··· Records for this task

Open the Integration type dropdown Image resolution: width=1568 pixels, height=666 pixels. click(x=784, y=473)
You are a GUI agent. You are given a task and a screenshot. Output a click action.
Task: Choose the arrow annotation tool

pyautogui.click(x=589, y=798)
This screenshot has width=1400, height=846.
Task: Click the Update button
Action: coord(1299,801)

······
··· Records for this task

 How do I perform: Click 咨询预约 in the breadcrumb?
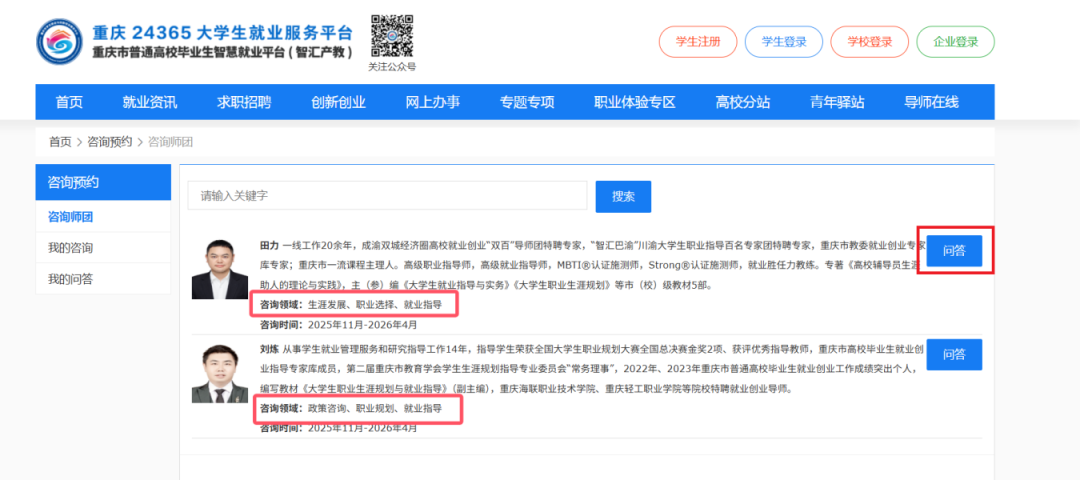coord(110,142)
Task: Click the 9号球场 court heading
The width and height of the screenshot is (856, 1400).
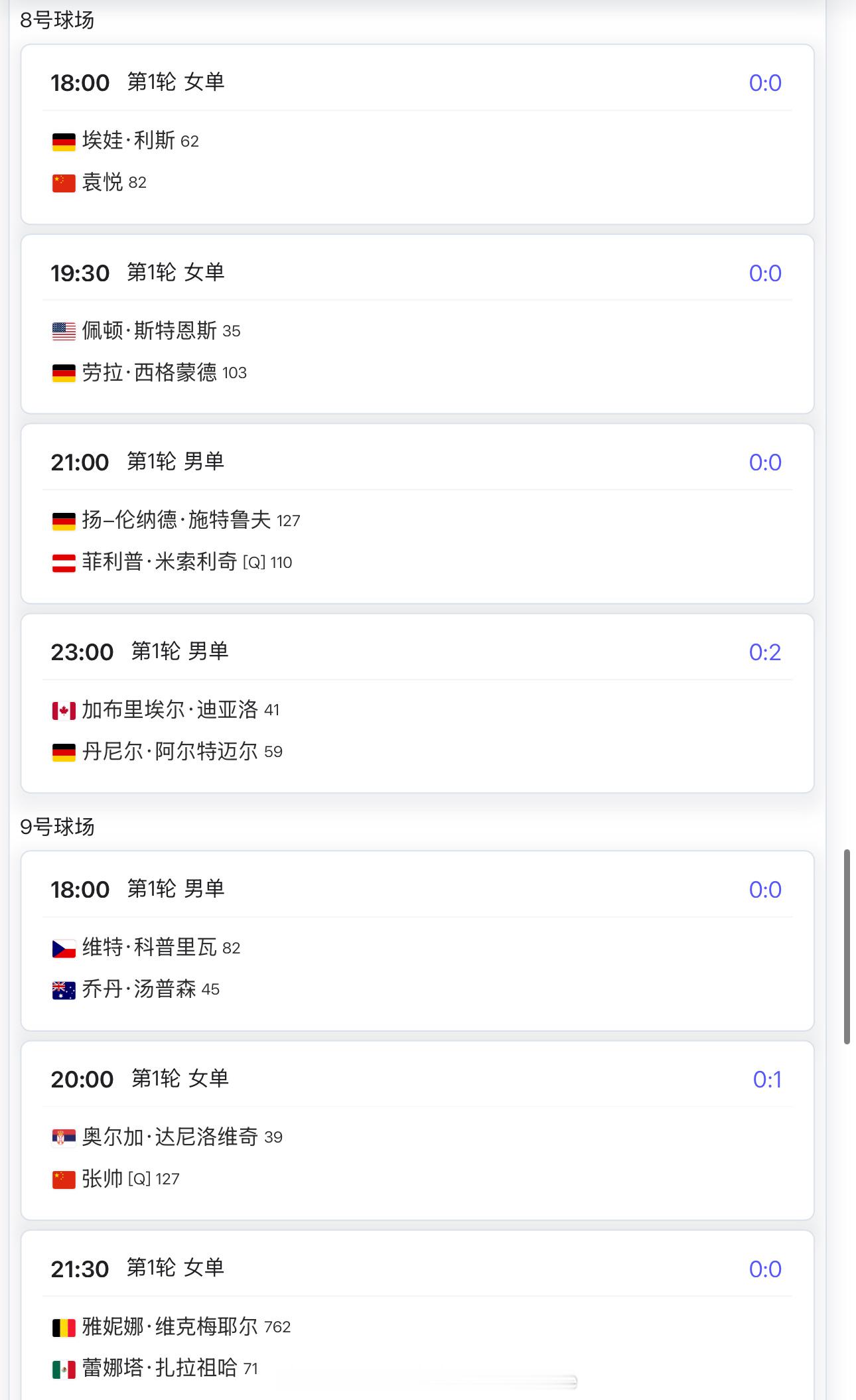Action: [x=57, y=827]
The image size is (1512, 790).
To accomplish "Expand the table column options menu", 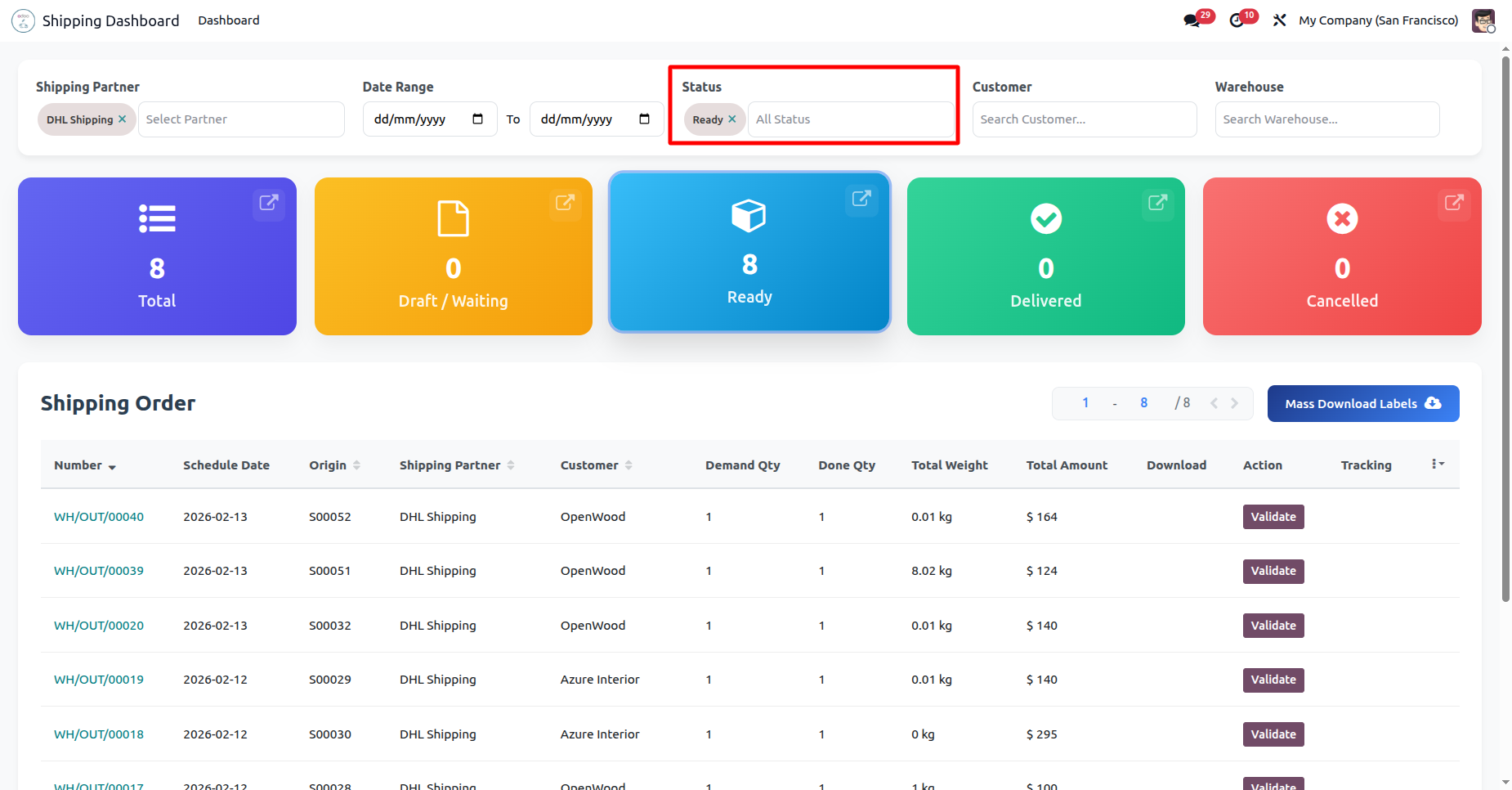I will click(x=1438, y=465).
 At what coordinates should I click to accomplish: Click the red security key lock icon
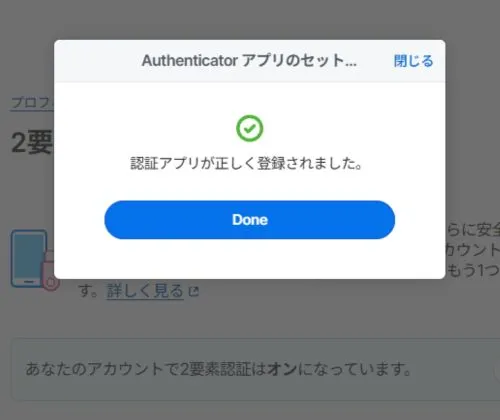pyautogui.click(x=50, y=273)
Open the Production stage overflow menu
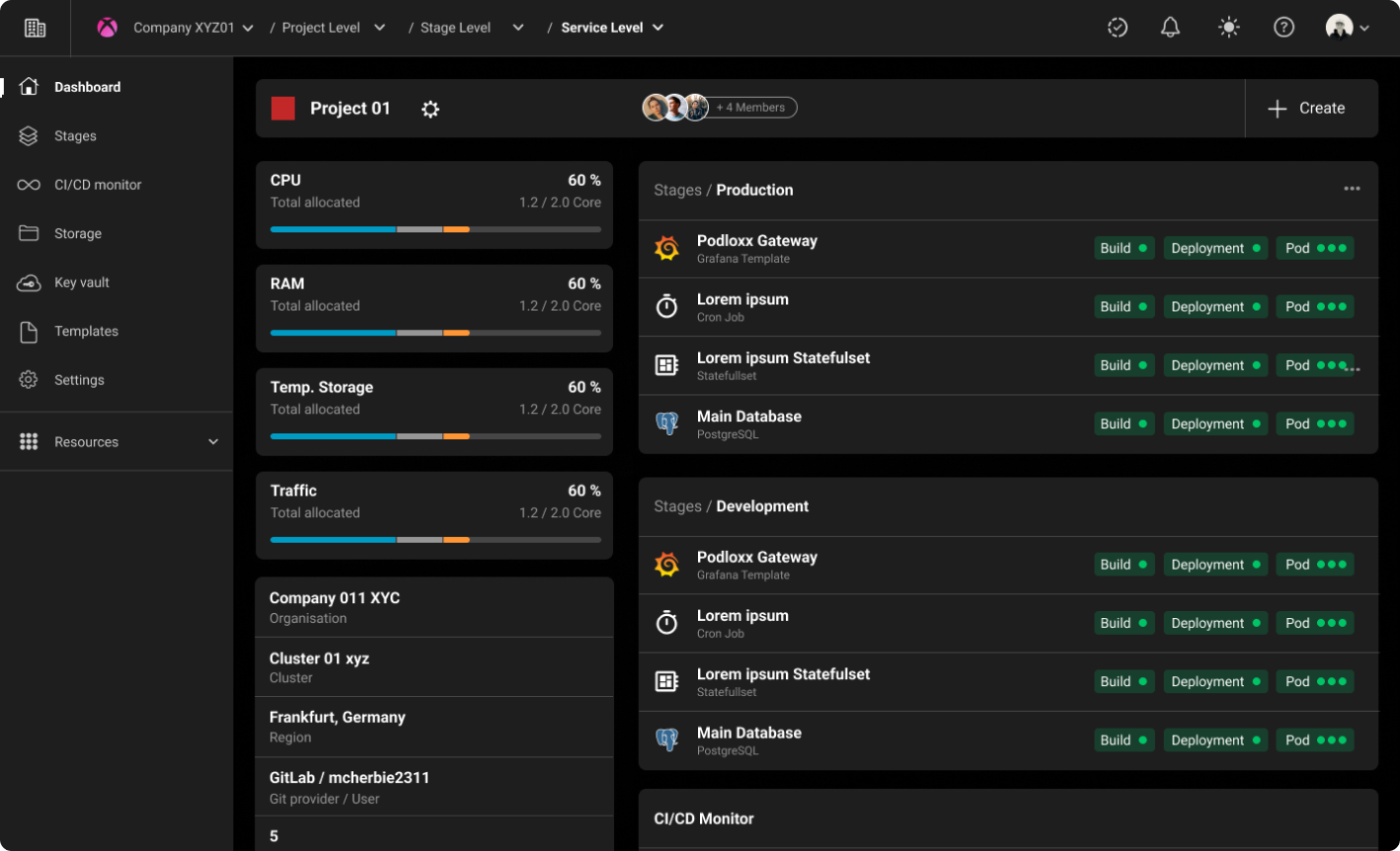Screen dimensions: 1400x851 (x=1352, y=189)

······

Count the lines of the material above that contain the string "height". Give only the number.

- **Reply to the task**
3